Eraserhead: A tapestry of anxiety made over years from rare grey glass beads.

Nashville: Robert Altman's Boschian canvas of America's other dream factory neither lets up for a second nor outstays its welcome even at two hours and forty minutes. Cast members who got songs wrote at least their own lyrics. This could have been an epic-scaled cheap shot but keeps to the harder path all the way through.

The Exorcist: Faith or reason? Parental love or dysfunctional broken family? Anyway you see it, the kid's the one who suffers. Friedkin reinvented the horror movie with this one, treating the gothic subject with the eye of a documentarian. Worked.

The Producers: Still funny.

Stalker: Could've been called Talker for its all dialogue no action screentime but this ocean-deep wish story absorbs like no other. Also, great example of an adaptation that extends rather than diminishes its source material (English title of novel is Roadside Picnic. It's shorter than this movie and worth your time)

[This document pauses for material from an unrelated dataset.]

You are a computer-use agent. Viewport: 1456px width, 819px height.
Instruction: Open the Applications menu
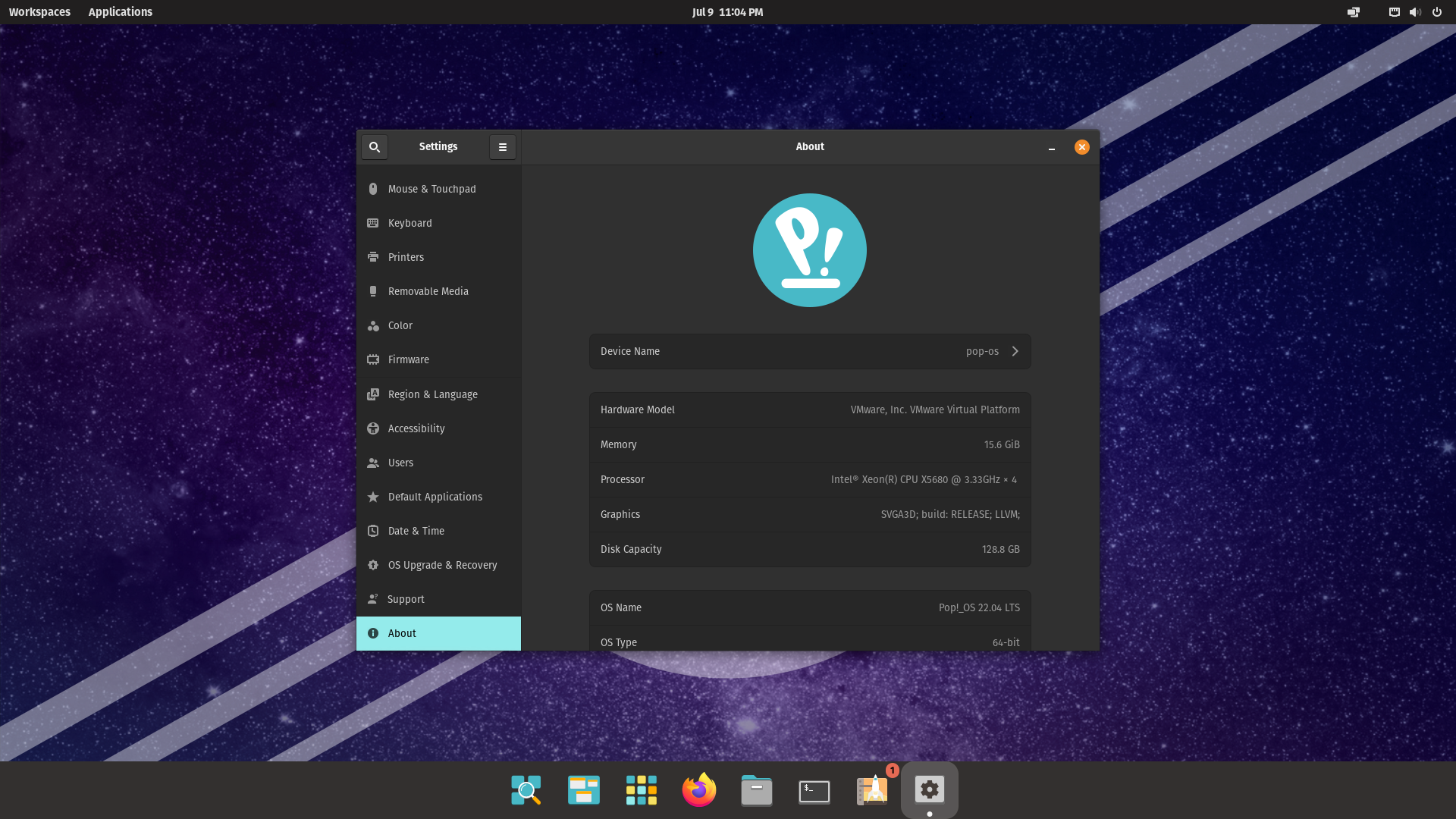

Primer: Time travel as cinema verite, Primer takes us over the shoulder of the garage scientists who crack the code and take the trip. The dialogue of the technicalities is a subdued shorthand between friends; we aren't meant to follow it all the way and by the time we get to the moral conundra we are happy to assume the i's were dotted and the t's crossed as we enter some ethics warping territory. Not a found footage film but has the candour of a good one. Top marks for drying out a soggy sub-genre to just the right amount.

Cube: Writing about Primer reminded me of Cube, a one set movie made for two cents Canadian but comes across as a decently budgeted sci-thriller. Starts like a Twilight Zone story as a group of disparate individuals wake up in prison fatigues in a metal box with no memory of how they got there. Prologue already shows us how deadly the surrounding cubes can be but if they don't try they'll die. Vincenzo Natali has never topped this debut effort even with steadily rising budgets and production values. This one looks like a strong idea pursued with a bloodhound's single mindedness.

Seconds: Writing about Cube reminded me of Seconds, a mid sixties sci-fi wish tale that plays like an extended Twilight Zone ep. Ageing white collar gets offer of lifetime, the chance to live as a young man again with all new opportunities. We already suspect the cost of this will be horrifying but nothing will prepare us for the crushing pathos of the end. Rock Hudson, a gay man posing as a Hollywood he man in real life, must have been intrigued by the opportunity to send this coded signal to his fans and the demi-monde beyond them.